Like Netflix, Toyota now has many series of the Crown, and for the first time in many years it’s serious about taking the nameplate global… but Australia isn’t included.
“When you look at the relationship between Toyota and Lexus and where that car would sit, it probably doesn’t fit into the Toyota portfolio for the Australian market,” said Sean Hanley, Toyota Australia’s vice president of sales and marketing when asked whether the new, extended Crown family could come to Australia.
“It all gets down to your product plan, your product portfolio, where it would position, where it would sit.
“We obviously have a Toyota brand, we have a Lexus luxury brand, Crown kind of just doesn’t work in the Toyota line-up for the Australian market.”
Toyota plans for Crown models to be sold in 40 countries and regions, with an expected annual sales volume of around 200,000 units.
Since 2007, the Crown has been exclusively offered as a sedan, and it has always been rear-wheel drive (albeit for many years with the option of all-wheel drive), dating back to the first generation that debuted in 1955.
There’s still a rear/all-wheel drive sedan with traditional styling in the Crown Sedan, which shares its TNGA-L underpinnings with the hydrogen fuel-cell Mirai. However, it will offer the option of a hydrogen powertrain like its platform-mate.
The other Crowns differ in using the TNGA-K underpinnings shared with front/all-wheel drive models like the Kluger.
The Crown Crossover is a high-riding sedan, blurring the lines between sedan and SUV; the Crown Sport is a curvaceous, hatchback-esque crossover; and the Crown Estate (aka Crown Signia) blurs the lines between a wagon and a more traditional crossover.
Toyota has teased an electric version of the Crown Sport and indicated a plug-in hybrid version is coming, but all Crowns come standard with hybrid power and all-wheel drive.

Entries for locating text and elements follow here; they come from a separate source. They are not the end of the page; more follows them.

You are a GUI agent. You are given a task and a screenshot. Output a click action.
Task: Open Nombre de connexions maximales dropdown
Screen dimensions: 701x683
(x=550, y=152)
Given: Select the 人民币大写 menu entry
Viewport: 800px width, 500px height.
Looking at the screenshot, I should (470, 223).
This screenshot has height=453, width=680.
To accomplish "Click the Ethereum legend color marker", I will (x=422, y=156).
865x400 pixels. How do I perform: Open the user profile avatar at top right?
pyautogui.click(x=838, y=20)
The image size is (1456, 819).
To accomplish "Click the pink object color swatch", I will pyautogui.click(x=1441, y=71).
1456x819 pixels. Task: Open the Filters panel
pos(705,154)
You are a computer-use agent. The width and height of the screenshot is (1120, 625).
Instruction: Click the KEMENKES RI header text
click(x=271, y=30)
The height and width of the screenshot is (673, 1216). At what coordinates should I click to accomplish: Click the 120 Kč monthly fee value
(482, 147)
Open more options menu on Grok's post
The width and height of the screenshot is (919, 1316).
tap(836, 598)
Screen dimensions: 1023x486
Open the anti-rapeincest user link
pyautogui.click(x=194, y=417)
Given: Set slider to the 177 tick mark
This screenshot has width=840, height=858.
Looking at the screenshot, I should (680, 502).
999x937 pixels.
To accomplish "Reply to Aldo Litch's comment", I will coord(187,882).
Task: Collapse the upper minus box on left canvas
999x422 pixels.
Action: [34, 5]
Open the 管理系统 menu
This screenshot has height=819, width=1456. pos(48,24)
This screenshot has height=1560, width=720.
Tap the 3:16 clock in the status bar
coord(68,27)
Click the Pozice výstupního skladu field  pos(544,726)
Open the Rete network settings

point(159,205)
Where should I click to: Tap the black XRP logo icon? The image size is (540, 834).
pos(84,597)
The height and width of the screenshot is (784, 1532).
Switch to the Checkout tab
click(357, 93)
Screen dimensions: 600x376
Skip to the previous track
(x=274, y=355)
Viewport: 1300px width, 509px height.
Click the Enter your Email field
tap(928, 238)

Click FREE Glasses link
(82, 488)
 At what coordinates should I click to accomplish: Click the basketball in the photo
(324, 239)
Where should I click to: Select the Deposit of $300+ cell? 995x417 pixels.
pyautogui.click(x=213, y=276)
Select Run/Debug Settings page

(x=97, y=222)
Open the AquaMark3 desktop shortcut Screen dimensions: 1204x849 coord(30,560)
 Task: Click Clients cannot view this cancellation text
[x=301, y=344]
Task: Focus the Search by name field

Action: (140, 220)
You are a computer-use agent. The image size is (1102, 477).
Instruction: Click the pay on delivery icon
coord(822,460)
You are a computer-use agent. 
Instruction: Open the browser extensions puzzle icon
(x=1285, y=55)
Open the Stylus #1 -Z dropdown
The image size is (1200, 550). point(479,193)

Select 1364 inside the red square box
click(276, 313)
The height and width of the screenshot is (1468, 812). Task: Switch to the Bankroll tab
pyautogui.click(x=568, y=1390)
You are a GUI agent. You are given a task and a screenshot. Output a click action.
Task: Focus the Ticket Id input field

The Crown Crossover has already been introduced in North America, where it replaced the Avalon and is simply called ‘Crown’, while the Crown Estate is being introduced there as the Crown Signia, indirectly replacing the Venza (aka Harrier) that slotted between the RAV4 and Highlander (aka Kluger).
Toyota last offered the Crown nameplate in Australia in 1988, and it slotted above the Cressida as an even plusher, more conservative flagship sedan.
The company had offered the Crown in markets like the US and Korea (until 1972) and the UK (until 1983), but its global presence receded after that.
It was offered in markets like the Middle East and Southeast Asia for many years, however, and was manufactured in China for three generations by the Tiangin FAW Toyota Motor joint venture before this ended in 2020.
China has its own Crown models now: up-spec versions of the Kluger and Vellfire called, quite simply, Crown Kluger and Crown Vellfire. The Crown Crossover and Crown Sedan are also being imported to China, however.